» TEKS YANG DISEDIAKAN
▬▬▬▬▬▬▬▬▬▬

MRT Tidak Bisa Berjalan Sendirian
Hari Selasa (26/3/2019) adalah hari kedua moda raya terpadu atau MRT Jakarta beroperasi dengan pola komersial gratis. Apakah penumpang ada? Ada. Apakah sesuai harapan? Belum tahu.
Sejak dalam proses konstruksi dan proses persiapan operasi, kurun waktu 2013-2019, para pengamat transportasi hingga pemerintah sudah mengomentari angkutan umum perkotaan berbasis rel MRT tidak bisa beroperasi sendiri meski, sejak awal dikonsep, MRT digadang-gadang sebagai tulang punggung transportasi umum di Ibu Kota.
Baca juga: Selamat Datang MRT Pertama Indonesia
Baca juga : Wow, Akhirnya MRT Terwujud Jua
Iskandar Abubakar, Ketua Dewan Transportasi Kota Jakarta (DTKJ), Senin (18/3/2019), menjelaskan, kunci penting dalam pengoperasian MRT Jakarta adalah backbone atau tulang punggung. Untuk bisa berperan maksimal, sebagai backbone, MRT harus didukung moda angkutan lain sehingga membentuk jaringan.

▬▬▬▬▬▬▬▬▬▬

» DATA MENTAH
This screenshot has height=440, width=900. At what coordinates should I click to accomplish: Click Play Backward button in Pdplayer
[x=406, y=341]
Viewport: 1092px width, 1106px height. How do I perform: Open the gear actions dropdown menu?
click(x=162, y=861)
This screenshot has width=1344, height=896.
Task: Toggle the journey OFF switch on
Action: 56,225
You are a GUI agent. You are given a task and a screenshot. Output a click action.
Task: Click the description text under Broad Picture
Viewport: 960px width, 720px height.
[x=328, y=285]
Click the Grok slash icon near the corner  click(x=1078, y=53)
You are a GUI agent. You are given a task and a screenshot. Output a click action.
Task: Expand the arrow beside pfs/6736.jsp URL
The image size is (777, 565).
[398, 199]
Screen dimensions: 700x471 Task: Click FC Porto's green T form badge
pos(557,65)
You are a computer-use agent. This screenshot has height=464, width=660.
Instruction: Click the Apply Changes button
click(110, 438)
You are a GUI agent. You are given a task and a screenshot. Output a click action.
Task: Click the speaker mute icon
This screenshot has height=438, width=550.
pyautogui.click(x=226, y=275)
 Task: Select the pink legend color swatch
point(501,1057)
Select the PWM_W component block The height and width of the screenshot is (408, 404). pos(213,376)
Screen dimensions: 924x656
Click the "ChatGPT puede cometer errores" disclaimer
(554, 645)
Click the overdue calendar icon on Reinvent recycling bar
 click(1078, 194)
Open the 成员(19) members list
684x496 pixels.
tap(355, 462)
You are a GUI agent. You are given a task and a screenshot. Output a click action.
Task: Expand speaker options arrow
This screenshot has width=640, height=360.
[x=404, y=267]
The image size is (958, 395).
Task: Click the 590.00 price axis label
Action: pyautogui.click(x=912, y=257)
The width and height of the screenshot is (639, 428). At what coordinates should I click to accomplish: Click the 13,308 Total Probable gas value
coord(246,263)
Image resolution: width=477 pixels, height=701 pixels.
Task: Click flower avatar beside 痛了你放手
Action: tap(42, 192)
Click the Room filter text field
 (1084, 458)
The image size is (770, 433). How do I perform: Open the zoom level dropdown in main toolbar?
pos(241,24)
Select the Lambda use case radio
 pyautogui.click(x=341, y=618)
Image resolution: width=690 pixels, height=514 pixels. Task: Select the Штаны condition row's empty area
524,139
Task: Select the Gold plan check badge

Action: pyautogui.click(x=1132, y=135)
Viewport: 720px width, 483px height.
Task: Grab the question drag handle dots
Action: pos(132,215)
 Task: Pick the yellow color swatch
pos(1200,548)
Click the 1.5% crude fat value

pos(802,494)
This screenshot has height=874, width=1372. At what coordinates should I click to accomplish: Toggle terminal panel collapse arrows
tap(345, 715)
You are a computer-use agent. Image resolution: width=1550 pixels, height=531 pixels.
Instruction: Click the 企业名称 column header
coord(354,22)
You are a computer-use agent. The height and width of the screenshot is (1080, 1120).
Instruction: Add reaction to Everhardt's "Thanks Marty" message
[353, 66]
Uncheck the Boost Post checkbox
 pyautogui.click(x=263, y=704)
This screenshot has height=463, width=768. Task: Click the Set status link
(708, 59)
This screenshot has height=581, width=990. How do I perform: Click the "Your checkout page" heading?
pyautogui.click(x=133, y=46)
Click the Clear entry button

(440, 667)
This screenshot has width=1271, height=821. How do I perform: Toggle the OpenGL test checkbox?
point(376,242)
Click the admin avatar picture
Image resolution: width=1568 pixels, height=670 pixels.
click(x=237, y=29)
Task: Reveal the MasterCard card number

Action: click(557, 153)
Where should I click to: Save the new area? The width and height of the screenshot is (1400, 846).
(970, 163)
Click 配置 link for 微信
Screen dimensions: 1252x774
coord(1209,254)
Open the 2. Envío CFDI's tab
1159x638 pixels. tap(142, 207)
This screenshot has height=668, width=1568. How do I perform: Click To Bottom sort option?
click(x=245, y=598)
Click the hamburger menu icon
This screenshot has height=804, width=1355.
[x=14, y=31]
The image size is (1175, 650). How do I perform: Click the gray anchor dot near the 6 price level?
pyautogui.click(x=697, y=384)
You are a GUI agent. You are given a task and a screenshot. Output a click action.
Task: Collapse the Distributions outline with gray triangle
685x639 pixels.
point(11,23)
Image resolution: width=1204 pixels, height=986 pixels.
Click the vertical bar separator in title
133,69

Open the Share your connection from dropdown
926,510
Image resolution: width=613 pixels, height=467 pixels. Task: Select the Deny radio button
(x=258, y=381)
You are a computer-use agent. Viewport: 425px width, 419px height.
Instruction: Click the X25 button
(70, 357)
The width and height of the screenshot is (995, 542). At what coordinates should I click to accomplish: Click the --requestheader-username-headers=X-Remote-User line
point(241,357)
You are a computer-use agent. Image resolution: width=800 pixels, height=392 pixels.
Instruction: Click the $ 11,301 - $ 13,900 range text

▬▬▬▬▬▬▬▬▬▬

» SOAL YANG DISELESAIKAN
(a) Jawablah pertanyaan berikut berdasarkan teks tentang MRT Jakarta.
(i) Pada hari dan tanggal berapa MRT Jakarta menjalani hari kedua operasi dengan pola komersial gratis?
(ii) Berapa kurun waktu proses konstruksi dan persiapan operasi MRT menurut teks tersebut?
(iii) Jabatan apa yang dipegang Iskandar Abubakar?
(b) Sambunglah teks tentang MRT Jakarta, dimulai tepat setelah kalimat terakhirnya.

» HASIL PER TUGAS
(a)
(i) Hari Selasa, 26 Maret 2019.
(ii) Kurun waktu 2013–2019.
(iii) Ketua Dewan Transportasi Kota Jakarta (DTKJ).

(b)
”Nah, MRT kita masih pendek, 16 kilometer. Karena masih pendek, ia tidak akan mendapatkan penumpang terlalu besar,” ujar Iskandar.
Nah, MRT kita masih pendek, 16 kilometer. Karena masih pendek, ia tidak akan mendapatkan penumpang terlalu besar.
Namun, dari 13 stasiun di jalur MRT fase 1, ada sejumlah stasiun yang akan mendapatkan banyak penumpang. Satu di Stasiun Lebak Bulus. ”Karena dulu Lebak Bulus direncanakan sebagai pusat penumpang,” kata Iskandar.
Kedua, adalah stasiun Blok M. Di sana saat ini sudah ada terminal bus sehingga orang dari mana-mana akan berpindah ke MRT. Berikutnya adalah Stasiun Sisingamangaraja-CSW karena ada Koridor 13 Transjakarta.
Yang lainnya adalah Stasiun Dukuh Atas. ”Di sana ada KCI, Railink, MRT, juga nantinya ada LRT. Dengan adanya KRL, penumpang MRT bisa bertambah. Kalau nantinya LRT yang berawal dari pinggir Jakarta sudah beroperasi, juga akan menambah penumpang,” ucap Iskandar.
Lihat juga: Menyambut Kelahiran MRT Jakarta
Bambang Prihartono, Kepala Badan Pengelolaan Transportasi Jabodetabek (BPTJ), menegaskan, dengan beroperasinya MRT, meski masih pendek, semua pihak tidak ingin apa yang terjadi di Kereta Bandara (Railink) dan LRT Palembang terulang, yaitu tidak ada penumpang.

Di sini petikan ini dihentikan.